I was using asyncio.wait in a loop, like this:
async def retrieve_posts():
post_ids = ["A1", "B1", "C1", "D1"]
pending_tasks = [asyncio.create_task(get_post(id)) for id in post_ids]
while len(pending_tasks):
done_tasks, pending_tasks = await asyncio.wait(pending_tasks, return_when=asyncio.FIRST_COMPLETED)
for done_task in done_tasks:
try:
# at this point, where the done_block is a resolved Future, these 2 sentences are equivalent:
#block_result = done_task.result()
post = await done_task
print(f"post obtained: {post}")
except Exception as ex:
print(f"Error retrieving post: {ex}")
continue
asyncio.run(retrieve_posts())
That works, but my colleage was using a more elegant approach, asyncio.as_completed. as_completed returns an iterator that in each iteration returns a Future (a new one, not one of those that you've passed over to it). That new Future resolves as soon as one of the provided Futures returns. This means that you can rewrite the above like this:
async def retrieve_posts():
post_ids = ["A1", "B1", "C1", "D1"]
tasks = [asyncio.create_task(get_post(id)) for id in post_ids]
for task in asyncio.as_completed(tasks):
try:
post = await task
print(f"post obtained: {post}")
except BaseException as ex:
print("Exception getting post: {ex}")
asyncio.run(retrieve_posts())
So asyncio.wait is a better fit when you have some awaitables and as they resolve you'll be launching additional async tasks. asyncio.as_completed should be used when you have beforehand all the awaitables that you're going to run.
Looping over awaitables brings to my mind that python feature, the async for construct (equivalent to JavaScript for-await). I wonder why as_complete returns an iterable-iterator rather than an asynchronous iterable-iterator, but well, we can easily leverage as_completed to create an asynchronous generator, like this:
async def as_completed_generator(awaitables: list[Awaitable]):
for aw in asyncio.as_completed(awaitables):
try:
res = await aw
yield res
except BaseException as ex:
yield ex
async def retrieve_posts():
post_ids = ["A1", "B1", "C1", "D1"]
tasks = [asyncio.create_task(get_post(id)) for id in post_ids]

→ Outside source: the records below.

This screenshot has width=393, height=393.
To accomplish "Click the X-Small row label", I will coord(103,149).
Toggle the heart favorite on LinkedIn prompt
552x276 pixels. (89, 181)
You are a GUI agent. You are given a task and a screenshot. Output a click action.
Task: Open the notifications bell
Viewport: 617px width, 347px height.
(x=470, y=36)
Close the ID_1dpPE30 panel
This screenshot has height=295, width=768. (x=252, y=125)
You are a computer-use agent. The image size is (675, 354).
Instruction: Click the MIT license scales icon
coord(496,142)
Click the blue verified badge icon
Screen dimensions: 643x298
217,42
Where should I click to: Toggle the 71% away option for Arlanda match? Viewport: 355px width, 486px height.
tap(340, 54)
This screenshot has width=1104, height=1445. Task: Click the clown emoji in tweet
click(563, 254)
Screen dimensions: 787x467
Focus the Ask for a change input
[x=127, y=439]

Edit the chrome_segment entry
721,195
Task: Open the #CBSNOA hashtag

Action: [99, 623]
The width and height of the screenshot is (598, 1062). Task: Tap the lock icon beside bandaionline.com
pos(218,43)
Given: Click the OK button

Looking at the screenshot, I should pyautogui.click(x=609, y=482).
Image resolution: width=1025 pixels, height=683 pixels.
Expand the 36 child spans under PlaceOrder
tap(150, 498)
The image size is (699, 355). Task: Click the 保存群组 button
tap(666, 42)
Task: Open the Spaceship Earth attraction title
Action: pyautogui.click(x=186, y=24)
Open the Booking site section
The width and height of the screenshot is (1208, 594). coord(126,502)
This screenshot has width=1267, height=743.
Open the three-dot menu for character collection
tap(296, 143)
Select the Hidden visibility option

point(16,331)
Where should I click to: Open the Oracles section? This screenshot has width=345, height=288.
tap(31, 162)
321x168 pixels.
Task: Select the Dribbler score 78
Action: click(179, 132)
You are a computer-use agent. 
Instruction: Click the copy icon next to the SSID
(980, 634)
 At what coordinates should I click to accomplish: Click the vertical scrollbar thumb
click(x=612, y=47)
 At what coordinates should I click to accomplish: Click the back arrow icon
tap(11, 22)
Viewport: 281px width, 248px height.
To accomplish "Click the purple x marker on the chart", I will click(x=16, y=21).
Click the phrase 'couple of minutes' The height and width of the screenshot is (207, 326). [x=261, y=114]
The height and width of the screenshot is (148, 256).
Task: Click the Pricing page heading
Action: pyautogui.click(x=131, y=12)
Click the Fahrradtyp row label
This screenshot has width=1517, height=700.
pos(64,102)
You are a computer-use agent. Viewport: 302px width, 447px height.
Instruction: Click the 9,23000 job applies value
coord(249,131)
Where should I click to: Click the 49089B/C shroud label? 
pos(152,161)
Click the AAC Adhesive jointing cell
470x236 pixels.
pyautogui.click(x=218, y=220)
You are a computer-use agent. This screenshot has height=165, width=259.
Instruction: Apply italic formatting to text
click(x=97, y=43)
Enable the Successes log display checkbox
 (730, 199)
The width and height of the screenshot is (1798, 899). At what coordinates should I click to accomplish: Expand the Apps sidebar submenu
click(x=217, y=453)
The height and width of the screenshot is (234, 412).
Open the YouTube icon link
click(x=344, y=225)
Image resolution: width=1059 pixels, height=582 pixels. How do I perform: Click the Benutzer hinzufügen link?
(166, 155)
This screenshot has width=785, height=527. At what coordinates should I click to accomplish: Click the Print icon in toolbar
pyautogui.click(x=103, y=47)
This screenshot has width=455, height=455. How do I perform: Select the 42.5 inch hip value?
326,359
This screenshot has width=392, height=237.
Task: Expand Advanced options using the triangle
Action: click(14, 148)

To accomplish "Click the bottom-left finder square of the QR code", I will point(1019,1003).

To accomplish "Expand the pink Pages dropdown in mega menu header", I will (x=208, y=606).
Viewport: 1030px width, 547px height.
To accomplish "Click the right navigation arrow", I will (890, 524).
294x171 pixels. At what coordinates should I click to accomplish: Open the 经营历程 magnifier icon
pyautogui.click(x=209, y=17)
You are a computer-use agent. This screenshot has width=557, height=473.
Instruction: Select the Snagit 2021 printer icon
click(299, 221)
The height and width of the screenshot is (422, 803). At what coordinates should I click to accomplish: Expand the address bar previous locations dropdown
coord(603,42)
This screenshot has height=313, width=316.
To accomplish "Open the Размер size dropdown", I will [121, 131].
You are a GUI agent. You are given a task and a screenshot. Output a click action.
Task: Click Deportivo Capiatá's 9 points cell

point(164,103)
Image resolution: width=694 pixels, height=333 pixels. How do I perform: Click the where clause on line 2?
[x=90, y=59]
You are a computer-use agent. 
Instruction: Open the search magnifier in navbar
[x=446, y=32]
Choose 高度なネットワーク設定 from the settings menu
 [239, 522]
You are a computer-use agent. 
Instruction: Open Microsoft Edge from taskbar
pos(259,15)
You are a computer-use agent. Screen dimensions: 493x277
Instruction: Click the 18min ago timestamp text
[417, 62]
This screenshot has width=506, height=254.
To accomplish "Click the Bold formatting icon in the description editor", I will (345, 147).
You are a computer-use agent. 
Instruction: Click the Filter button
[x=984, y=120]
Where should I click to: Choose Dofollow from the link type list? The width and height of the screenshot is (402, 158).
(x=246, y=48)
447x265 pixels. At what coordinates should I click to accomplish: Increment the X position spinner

async for post in as_completed_generator(tasks):
if not isinstance(post, Exception):
print(f"post retrieved: {post}")
else:
print(f"Exception: {post}")
Notice how in order to allow us manage rejected awaitables our async generator yields either values or exceptions.
I'll leverage this post about asyncio to mention something that I did not include in this previous post about Futures vs Futures. The result() method in concurent.futures.Future is a blocking method, that blocks the current thread until a result is available, while the result() method in asyncio.Future is not. It will immediatelly return a value/throw and exception if the Future has been resolved/rejected, or throw an exception (InvalidStateException) if it's still suspended.